- Aim of the task:
In the entries below, find every line with "computer" and copy it.

(Saved data entries)
※ ※ ※

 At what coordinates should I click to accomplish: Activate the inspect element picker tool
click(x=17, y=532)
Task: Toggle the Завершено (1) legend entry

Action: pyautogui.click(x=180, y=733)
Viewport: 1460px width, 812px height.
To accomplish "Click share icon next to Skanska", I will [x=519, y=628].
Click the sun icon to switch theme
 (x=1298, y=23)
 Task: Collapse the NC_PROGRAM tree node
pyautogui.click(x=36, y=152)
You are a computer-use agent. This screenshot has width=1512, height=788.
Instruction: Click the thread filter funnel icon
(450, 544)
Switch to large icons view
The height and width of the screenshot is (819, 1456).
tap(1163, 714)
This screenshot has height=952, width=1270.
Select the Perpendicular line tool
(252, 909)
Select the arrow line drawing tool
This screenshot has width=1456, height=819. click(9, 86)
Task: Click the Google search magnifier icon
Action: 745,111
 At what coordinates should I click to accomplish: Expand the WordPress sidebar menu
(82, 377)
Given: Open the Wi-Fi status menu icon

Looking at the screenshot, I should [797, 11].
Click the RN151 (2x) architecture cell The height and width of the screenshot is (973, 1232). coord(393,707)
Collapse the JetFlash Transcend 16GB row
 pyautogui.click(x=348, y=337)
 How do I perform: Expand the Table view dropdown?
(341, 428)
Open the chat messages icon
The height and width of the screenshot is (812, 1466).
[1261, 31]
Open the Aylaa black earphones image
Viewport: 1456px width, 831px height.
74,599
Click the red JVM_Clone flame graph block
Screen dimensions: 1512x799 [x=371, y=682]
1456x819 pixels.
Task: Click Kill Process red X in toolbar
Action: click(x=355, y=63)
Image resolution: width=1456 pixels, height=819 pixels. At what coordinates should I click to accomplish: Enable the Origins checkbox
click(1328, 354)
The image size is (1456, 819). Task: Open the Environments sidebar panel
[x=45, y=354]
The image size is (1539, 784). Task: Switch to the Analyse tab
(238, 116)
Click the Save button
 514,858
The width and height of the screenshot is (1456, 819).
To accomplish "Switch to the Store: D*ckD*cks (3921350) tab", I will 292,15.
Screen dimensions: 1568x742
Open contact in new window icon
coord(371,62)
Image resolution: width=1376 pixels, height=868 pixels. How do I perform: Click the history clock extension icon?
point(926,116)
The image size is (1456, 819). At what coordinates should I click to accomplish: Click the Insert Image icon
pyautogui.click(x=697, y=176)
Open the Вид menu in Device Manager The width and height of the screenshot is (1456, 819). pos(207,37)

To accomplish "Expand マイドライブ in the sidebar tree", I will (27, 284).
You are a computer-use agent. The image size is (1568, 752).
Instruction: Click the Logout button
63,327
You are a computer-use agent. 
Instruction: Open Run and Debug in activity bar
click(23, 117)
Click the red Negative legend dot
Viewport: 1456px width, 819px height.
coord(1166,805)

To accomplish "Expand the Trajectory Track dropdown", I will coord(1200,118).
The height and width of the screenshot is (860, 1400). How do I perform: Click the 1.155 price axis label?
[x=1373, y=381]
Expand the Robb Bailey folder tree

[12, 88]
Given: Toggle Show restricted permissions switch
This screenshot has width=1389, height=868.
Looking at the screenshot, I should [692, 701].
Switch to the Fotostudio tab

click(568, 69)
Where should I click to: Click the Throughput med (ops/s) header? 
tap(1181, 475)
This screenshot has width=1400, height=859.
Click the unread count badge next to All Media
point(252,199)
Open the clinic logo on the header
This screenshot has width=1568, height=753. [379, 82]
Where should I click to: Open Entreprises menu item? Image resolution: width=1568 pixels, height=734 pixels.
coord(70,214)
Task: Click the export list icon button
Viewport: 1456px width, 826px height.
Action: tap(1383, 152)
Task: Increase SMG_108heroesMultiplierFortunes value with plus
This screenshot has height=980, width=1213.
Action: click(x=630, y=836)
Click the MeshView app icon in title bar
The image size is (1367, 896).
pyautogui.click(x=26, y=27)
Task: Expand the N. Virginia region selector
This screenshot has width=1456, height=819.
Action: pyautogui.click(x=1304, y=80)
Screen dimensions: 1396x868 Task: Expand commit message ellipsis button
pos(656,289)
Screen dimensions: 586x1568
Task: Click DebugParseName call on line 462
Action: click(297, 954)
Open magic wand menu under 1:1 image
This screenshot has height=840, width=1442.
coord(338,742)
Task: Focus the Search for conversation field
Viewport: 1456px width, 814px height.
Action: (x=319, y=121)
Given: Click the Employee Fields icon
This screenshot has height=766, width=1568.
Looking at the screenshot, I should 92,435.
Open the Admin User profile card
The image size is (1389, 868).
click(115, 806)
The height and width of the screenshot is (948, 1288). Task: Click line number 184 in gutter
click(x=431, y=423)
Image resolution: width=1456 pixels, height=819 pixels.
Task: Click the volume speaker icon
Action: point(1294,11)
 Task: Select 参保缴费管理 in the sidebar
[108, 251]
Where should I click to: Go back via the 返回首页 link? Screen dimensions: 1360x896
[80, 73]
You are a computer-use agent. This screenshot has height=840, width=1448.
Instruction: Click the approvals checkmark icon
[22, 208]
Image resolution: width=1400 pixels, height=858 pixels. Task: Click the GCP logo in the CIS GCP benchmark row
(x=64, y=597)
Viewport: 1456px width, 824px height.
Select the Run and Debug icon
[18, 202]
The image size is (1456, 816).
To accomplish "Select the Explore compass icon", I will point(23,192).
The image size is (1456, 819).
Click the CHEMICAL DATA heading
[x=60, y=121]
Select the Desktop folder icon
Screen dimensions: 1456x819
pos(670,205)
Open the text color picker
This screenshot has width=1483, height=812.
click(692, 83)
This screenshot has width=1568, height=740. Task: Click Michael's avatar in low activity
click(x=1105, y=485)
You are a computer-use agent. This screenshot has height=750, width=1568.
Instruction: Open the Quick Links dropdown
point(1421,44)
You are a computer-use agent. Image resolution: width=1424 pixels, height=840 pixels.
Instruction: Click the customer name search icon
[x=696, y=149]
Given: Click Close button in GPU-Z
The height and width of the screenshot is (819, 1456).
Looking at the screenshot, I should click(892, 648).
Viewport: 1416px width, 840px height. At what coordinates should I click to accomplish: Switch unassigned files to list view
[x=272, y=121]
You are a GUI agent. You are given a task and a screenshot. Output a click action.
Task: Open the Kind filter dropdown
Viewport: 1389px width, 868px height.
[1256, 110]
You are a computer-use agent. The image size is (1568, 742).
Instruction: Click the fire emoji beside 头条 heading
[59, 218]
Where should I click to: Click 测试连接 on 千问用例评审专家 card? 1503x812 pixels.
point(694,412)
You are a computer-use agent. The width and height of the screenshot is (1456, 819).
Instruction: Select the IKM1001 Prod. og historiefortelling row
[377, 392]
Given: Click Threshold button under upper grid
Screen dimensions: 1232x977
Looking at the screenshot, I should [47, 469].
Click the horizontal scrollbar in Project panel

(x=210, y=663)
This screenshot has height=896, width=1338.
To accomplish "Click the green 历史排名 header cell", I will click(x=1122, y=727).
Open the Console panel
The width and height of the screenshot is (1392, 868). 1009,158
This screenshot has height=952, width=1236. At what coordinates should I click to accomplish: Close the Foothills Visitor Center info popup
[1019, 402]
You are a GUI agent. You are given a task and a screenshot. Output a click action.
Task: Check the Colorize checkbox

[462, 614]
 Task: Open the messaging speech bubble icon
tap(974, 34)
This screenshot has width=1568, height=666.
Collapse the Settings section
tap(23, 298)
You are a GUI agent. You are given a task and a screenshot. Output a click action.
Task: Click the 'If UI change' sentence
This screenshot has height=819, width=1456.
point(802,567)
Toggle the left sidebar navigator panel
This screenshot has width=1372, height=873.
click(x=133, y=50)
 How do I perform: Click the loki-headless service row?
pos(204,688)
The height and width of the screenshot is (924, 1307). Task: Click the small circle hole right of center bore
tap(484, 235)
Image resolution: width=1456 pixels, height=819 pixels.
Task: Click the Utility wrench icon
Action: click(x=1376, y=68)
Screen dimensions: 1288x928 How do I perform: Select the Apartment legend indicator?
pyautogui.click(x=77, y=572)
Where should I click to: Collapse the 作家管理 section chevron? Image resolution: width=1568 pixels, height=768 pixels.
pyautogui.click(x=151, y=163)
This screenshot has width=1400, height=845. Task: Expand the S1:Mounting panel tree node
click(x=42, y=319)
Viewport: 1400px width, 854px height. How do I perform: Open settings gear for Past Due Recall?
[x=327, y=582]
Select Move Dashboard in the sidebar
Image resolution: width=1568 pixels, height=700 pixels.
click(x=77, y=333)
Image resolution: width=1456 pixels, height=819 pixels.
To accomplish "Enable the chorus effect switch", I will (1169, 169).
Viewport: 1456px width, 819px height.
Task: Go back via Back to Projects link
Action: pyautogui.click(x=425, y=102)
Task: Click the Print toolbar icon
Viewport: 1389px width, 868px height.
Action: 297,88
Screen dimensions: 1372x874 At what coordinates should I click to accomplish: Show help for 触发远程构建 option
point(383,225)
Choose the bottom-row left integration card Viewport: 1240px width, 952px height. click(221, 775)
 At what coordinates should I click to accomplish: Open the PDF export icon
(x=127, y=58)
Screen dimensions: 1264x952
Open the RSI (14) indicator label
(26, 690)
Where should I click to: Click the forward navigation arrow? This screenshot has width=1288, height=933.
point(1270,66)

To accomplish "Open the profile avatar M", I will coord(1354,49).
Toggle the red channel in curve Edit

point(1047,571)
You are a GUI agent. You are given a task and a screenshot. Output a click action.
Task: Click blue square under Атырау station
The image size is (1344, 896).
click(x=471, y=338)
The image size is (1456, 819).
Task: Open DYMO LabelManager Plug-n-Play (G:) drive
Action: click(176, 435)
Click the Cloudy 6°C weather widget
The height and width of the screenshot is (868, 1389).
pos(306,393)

※ ※ ※

- Solution to this task:
You are a computer-use agent. This screenshot has width=1512, height=788.
You are a computer-use agent. The image size is (1568, 752).
You are a computer-use agent. 
You are a computer-use agent. This screenshot has height=840, width=1448.
You are a computer-use agent. This screenshot has height=750, width=1568.
You are a computer-use agent. Image resolution: width=1424 pixels, height=840 pixels.
You are a computer-use agent. The image size is (1568, 742).
You are a computer-use agent. The width and height of the screenshot is (1456, 819).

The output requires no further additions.